Entre allégements ciblés pour les ménages et encadrement du patrimoine, les députés commencent à remodeler la première partie du budget 2026.
Actualités

Projet de loi de finances 2026 : premières retouches du budget

Les députés de la commission des finances ont (enfin) entamé le marathon budgétaire avec l’examen du projet de loi de finances (PLF) pour 2026. Voici ce qui a été adopté ou non lors de ce premier jour.

Pouvoir d’achat : des gestes fiscaux prudents

Premier geste en faveur des ménages, le barème de l’impôt sur le revenu sera revalorisé d’un point pour neutraliser l’effet de l’inflation. La première tranche imposable débutera à 11 611 euros. Dans le même esprit, la défiscalisation des pourboires, instaurée en 2022 pour soutenir la restauration et l’hôtellerie, est prolongée jusqu’à fin 2027.

Les députés ont aussi choisi de maintenir certains avantages symboliques. Les journalistes conservent leur abattement fiscal de 7 650 euros, mais il sera désormais plafonné aux revenus inférieurs à 3,5 fois le SMIC, soit environ 75 000 euros annuels. Cela ne représente qu’une toute petite fraction de la profession.

Les élus régionaux, eux, perdent un avantage équivalent, jugé inadapté à la nature de leur fonction.

Sur les pensions alimentaires, la commission des finances a adopté un amendement visant à rééquilibrer un dispositif souvent jugé injuste. À présent, le parent qui reçoit la pension pour un ou plusieurs enfants mineurs pourra en bénéficier sans impôt, dans la limite de 4 000 euros par enfant et d’un plafond global fixé à 12 000 euros par an.
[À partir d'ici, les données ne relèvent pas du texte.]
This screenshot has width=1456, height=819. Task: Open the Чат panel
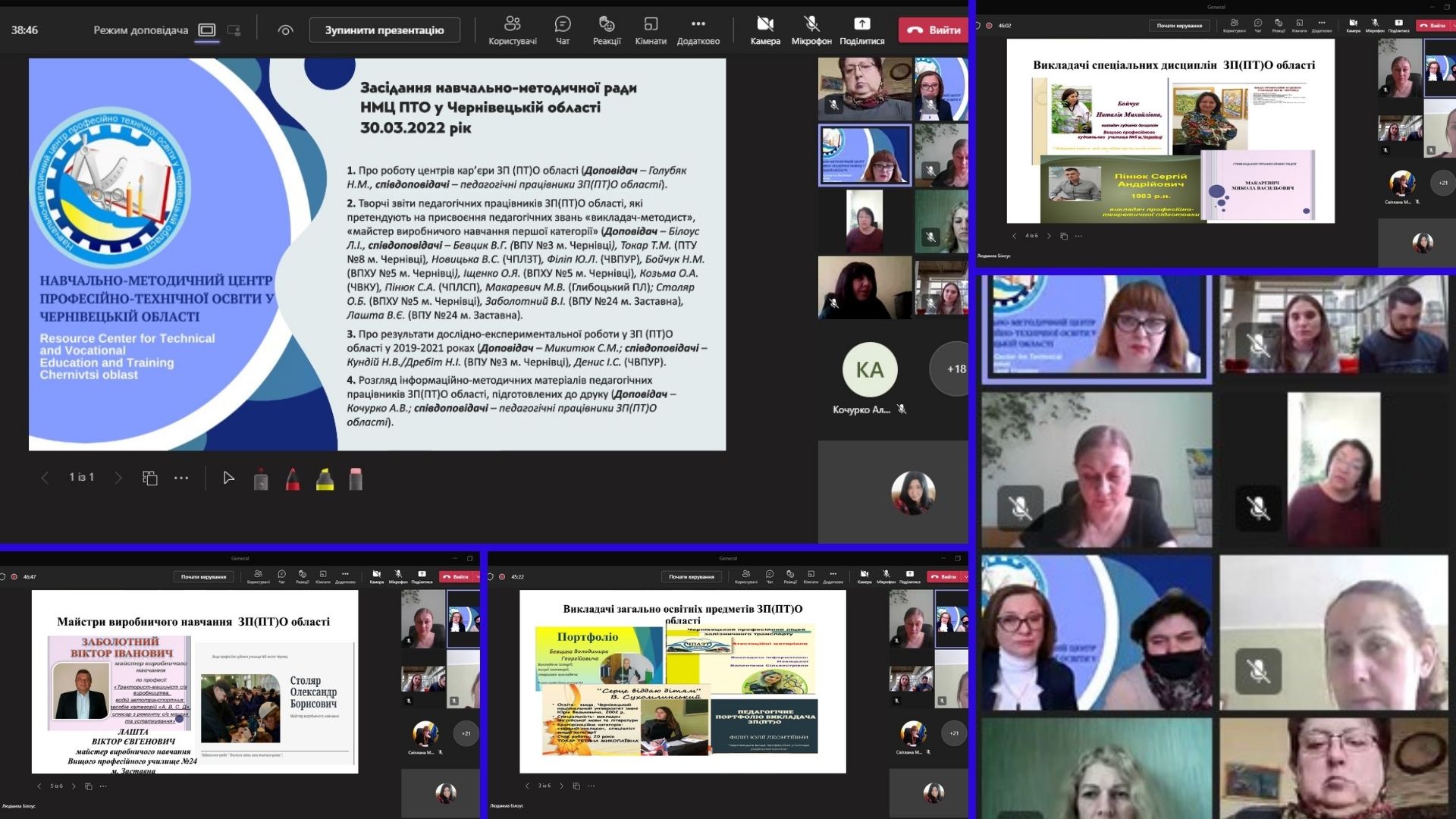point(562,30)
En parallèle, le parent qui verse la pension devra la réintégrer dans ses revenus imposables, mais pourra compenser partiellement cette charge en comptant les enfants concernés dans son quotient familial. Le droit à déduction ne subsistera que pour la fraction de pension dépassant le seuil défiscalisé lorsque l’enfant n’est pas rattaché au foyer du parent payeur. Cette mesure vise à corriger une « double peine » fiscale qui pesait sur de nombreux parents isolés tout en rétablissant une cohérence de traitement entre les deux foyers fiscaux.
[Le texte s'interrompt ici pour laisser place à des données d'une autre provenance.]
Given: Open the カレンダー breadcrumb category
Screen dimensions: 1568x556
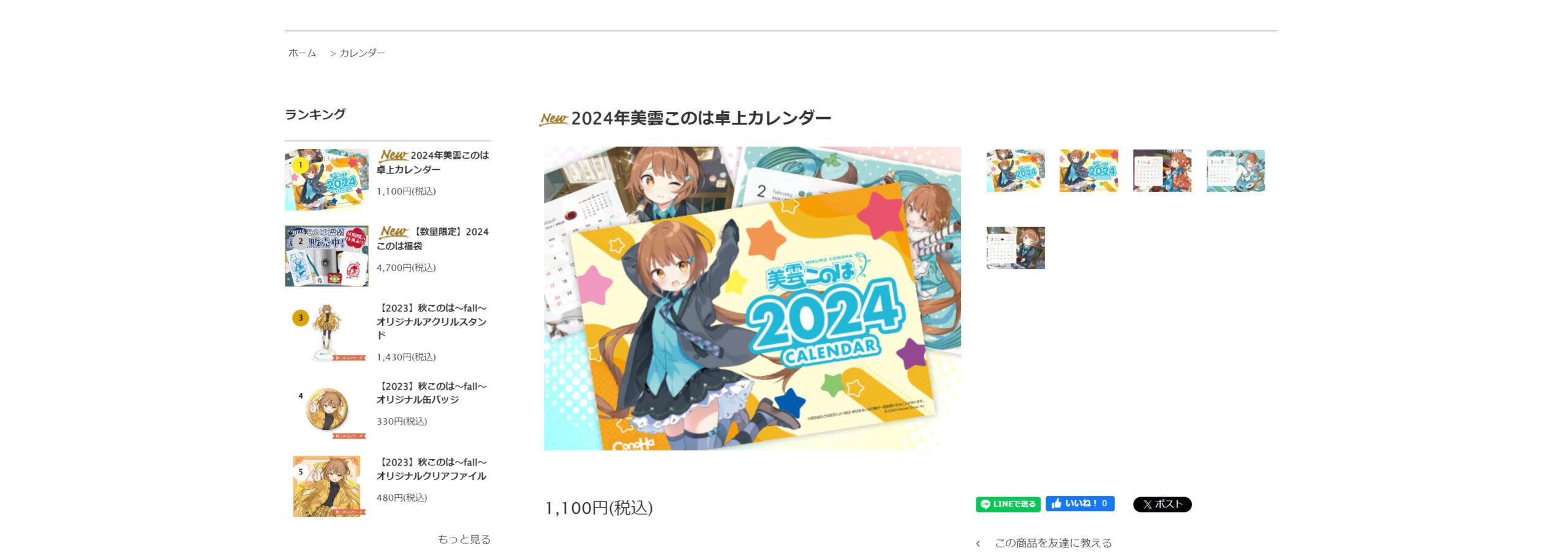Looking at the screenshot, I should (362, 53).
Dans le champ plus anecdotique sur le plan budgétaire, mais humainement sensibles des décorations et distinctions, la fiscalisation des traitements attachés à la Légion d’honneur et à la médaille militaire, proposée dans la version initiale du texte, a été supprimée. Les sommes concernées — quelques euros par an — conserveront leur statut honorifique.

Même sort pour les récompenses internationales : les lauréats du prix Nobel continueront à être exonérés d’impôt sur le revenu, au nom du caractère exceptionnel et non patrimonial de la distinction.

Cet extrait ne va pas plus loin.